(STATED TASK): Copy the data from the line with "At what coordinates" up to and including the line with "coord(639,291)", keeping every line, and raise each coordinate given in the answers by 3.

---- GIVEN DATA

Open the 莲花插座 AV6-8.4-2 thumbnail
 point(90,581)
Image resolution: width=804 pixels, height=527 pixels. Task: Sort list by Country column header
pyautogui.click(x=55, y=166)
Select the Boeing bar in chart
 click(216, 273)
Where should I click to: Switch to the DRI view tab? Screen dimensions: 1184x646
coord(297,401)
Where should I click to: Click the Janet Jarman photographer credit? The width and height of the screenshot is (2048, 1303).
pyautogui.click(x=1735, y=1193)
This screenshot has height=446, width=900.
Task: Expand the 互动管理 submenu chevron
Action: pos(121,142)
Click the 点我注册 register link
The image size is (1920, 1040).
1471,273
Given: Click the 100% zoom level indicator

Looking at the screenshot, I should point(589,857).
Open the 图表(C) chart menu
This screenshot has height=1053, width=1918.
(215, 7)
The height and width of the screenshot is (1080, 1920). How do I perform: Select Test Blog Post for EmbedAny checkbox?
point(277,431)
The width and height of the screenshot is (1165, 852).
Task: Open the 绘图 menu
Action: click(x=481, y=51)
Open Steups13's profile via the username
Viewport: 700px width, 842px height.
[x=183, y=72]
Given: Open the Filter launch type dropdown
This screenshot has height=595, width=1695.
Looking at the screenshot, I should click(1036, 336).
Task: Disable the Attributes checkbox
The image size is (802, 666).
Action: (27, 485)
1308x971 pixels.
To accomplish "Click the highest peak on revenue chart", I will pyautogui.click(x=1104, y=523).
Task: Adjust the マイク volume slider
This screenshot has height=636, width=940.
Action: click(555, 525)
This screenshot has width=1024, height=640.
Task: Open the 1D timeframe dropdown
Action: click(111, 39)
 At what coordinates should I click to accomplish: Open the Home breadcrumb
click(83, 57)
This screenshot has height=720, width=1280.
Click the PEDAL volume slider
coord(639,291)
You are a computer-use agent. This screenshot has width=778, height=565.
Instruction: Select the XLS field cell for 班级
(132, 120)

--------

(RESPONSE TO THIS TASK):
 At what coordinates should I click to accomplish: Open the Home breadcrumb
click(86, 60)
This screenshot has height=720, width=1280.
Click the PEDAL volume slider
coord(642,294)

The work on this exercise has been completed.